Starting with the line that contains "Task: Select the 编辑商品分类 tab" and going on through the end of the records, copy those lines again, swapping "screenshot" for "screen image" wherever it occurs and changing nothing else. Omit the pictures from your copy.

═══ RECORDS PROVIDED ═══

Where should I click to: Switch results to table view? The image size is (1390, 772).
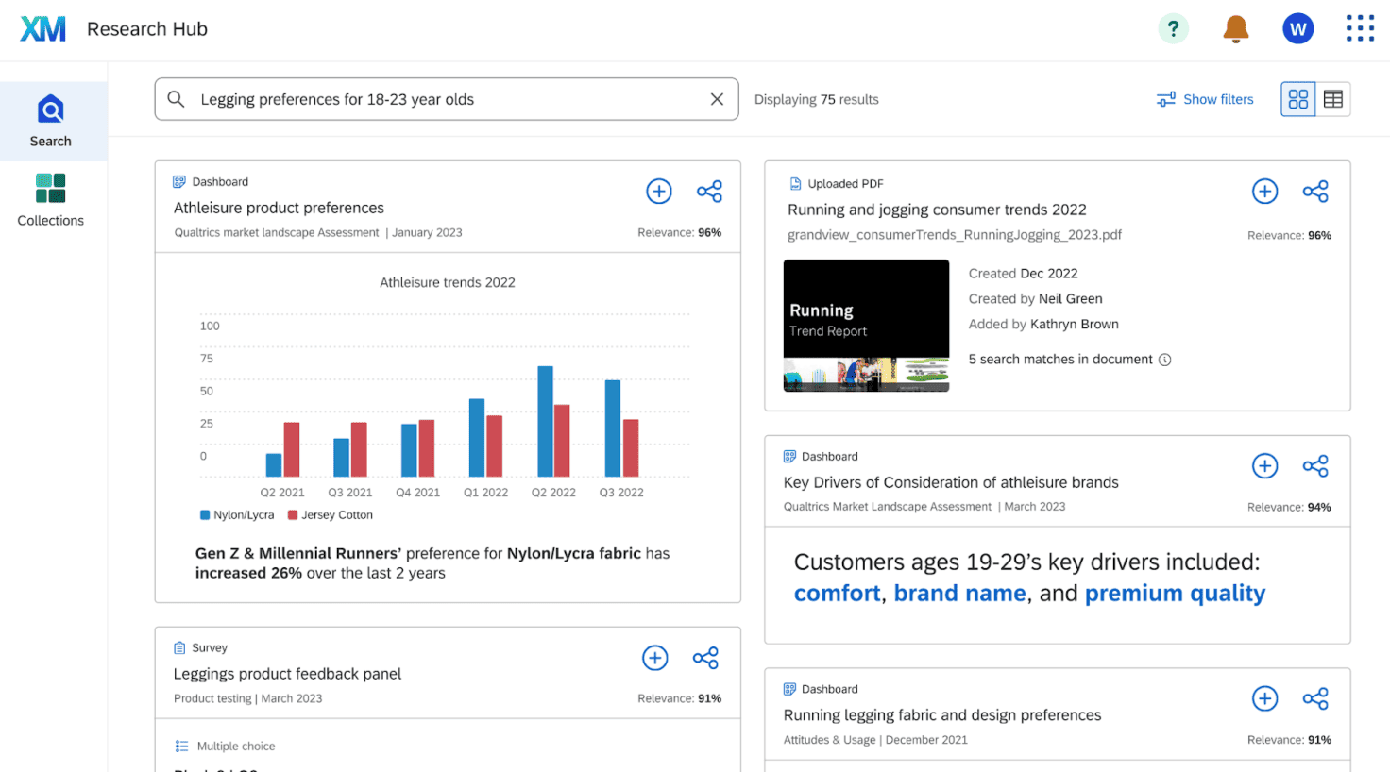coord(1333,98)
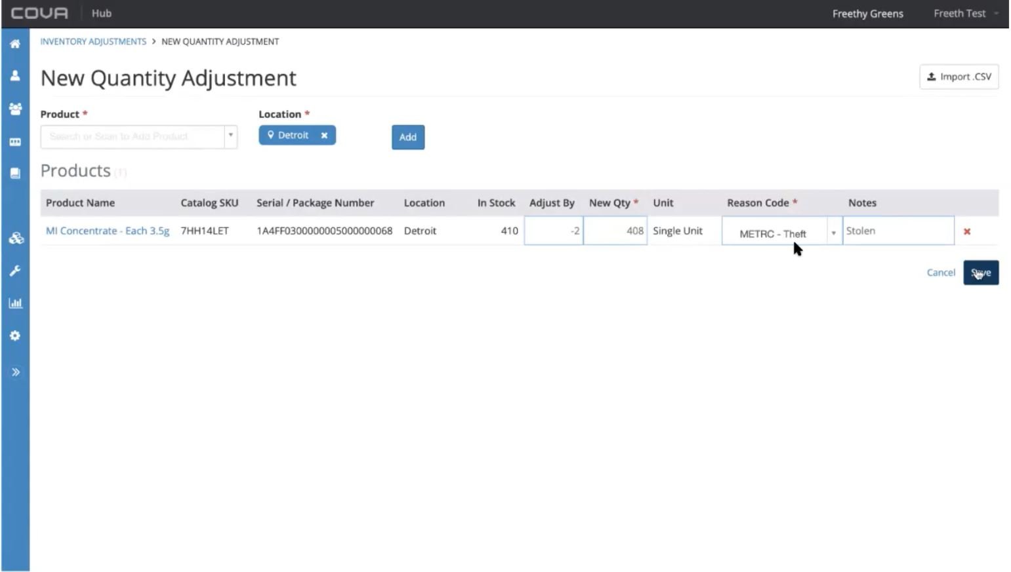
Task: Click Cancel to discard adjustment
Action: click(940, 273)
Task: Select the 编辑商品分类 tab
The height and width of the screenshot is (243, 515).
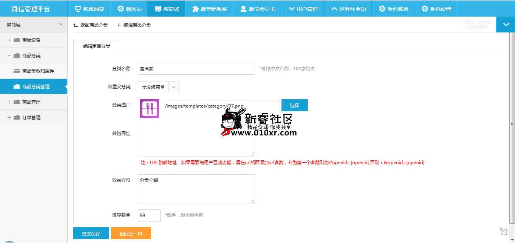Action: pyautogui.click(x=97, y=46)
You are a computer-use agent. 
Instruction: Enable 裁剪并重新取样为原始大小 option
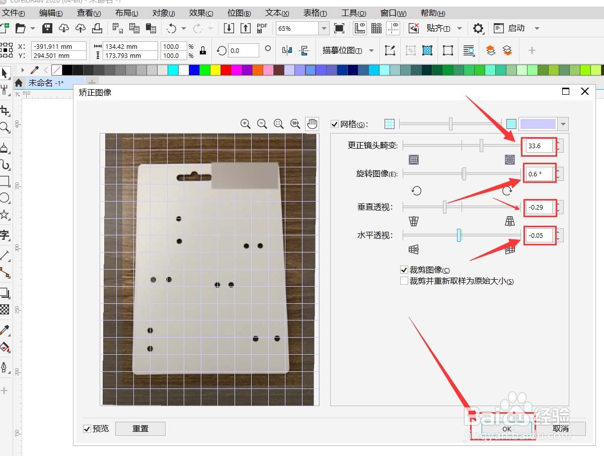(x=404, y=281)
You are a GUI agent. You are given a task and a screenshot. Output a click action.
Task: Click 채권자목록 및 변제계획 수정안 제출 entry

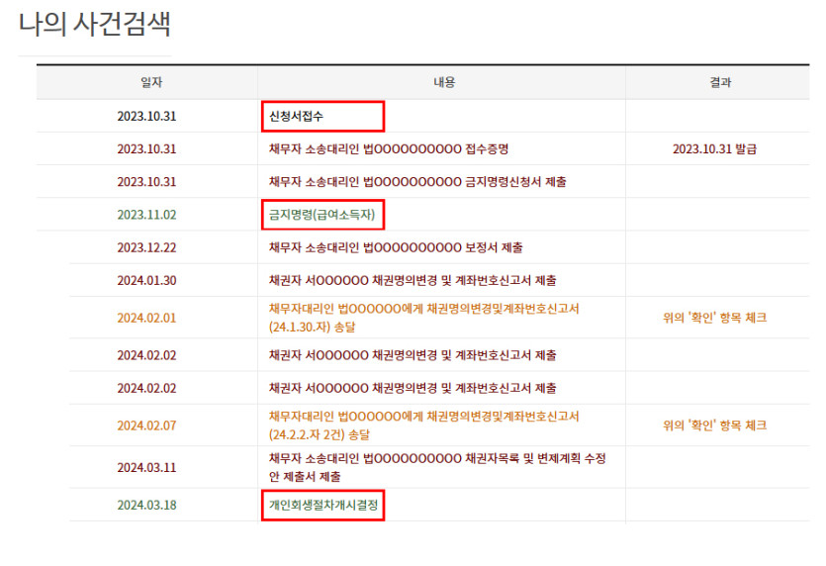(x=436, y=467)
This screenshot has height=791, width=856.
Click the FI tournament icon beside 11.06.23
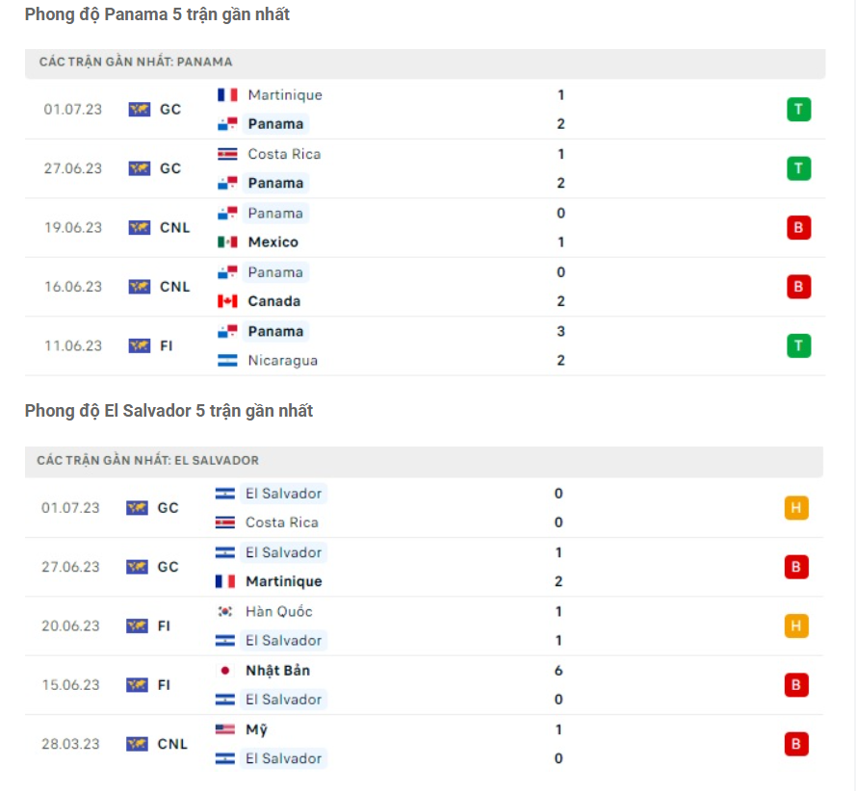139,345
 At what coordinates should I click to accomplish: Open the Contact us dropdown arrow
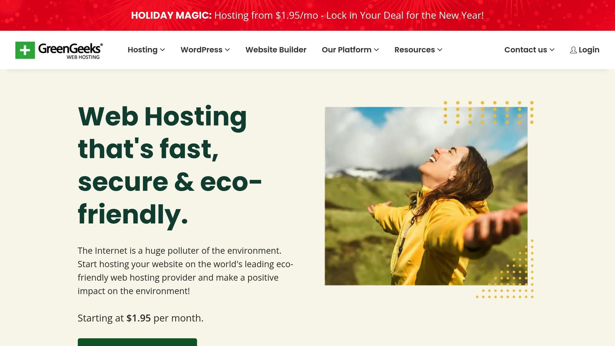coord(552,50)
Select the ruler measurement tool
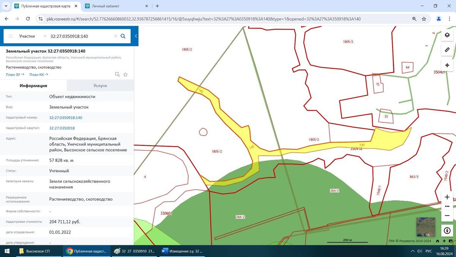Viewport: 456px width, 257px height. (x=447, y=50)
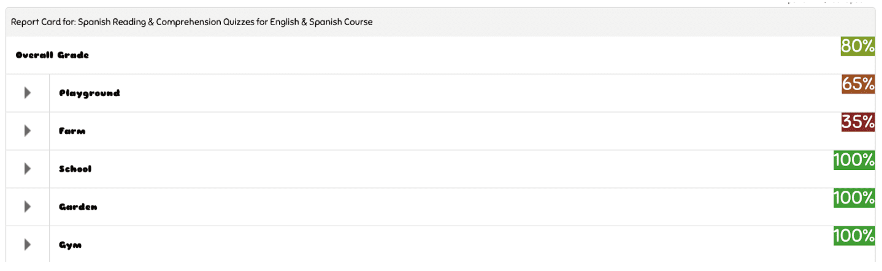Click the green 100% Gym score
Image resolution: width=882 pixels, height=271 pixels.
click(x=854, y=236)
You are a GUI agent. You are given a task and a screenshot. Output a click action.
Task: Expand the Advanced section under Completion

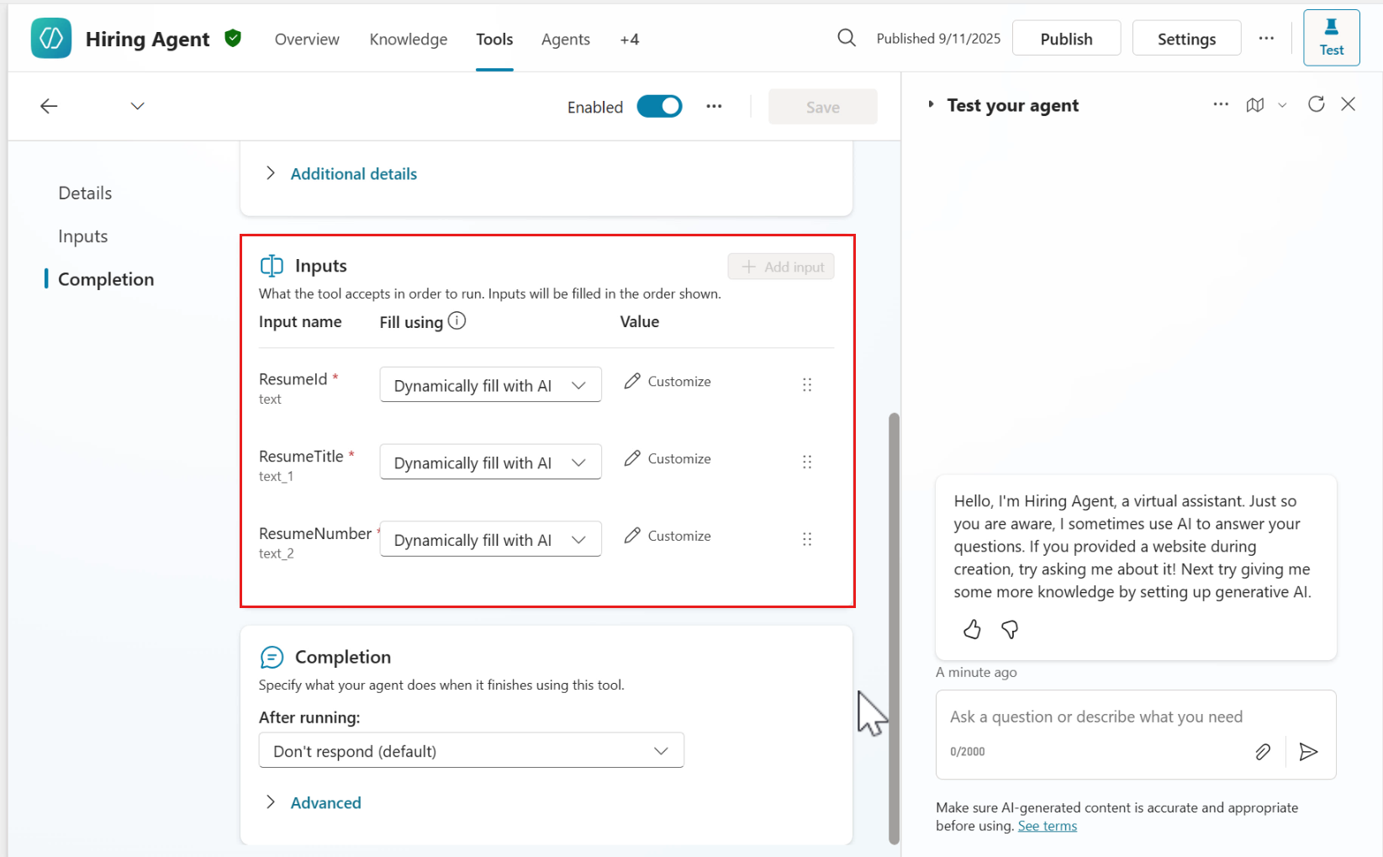325,802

═══

**SOLUTION FOR THIS TASK:**
Task: Select the 编辑商品分类 tab
The height and width of the screen image is (243, 515).
Action: pyautogui.click(x=97, y=46)
You are a computer-use agent. 
Instruction: Enable 裁剪并重新取样为原始大小 option
(x=404, y=281)
You are a GUI agent. You are given a task and a screen image. Output a click action.
Task: Click 채권자목록 및 변제계획 수정안 제출 entry

(x=436, y=467)
This screen image has height=791, width=856.
Click the FI tournament icon beside 11.06.23
139,345
 At what coordinates should I click to accomplish: Open the Contact us dropdown arrow
coord(552,50)
Select the ruler measurement tool
Viewport: 456px width, 257px height. (x=447, y=50)
Click the green 100% Gym score
Image resolution: width=882 pixels, height=271 pixels.
click(x=854, y=236)
You are a GUI agent. You are given a task and a screen image. Output a click action.
Task: Expand the Advanced section under Completion

325,802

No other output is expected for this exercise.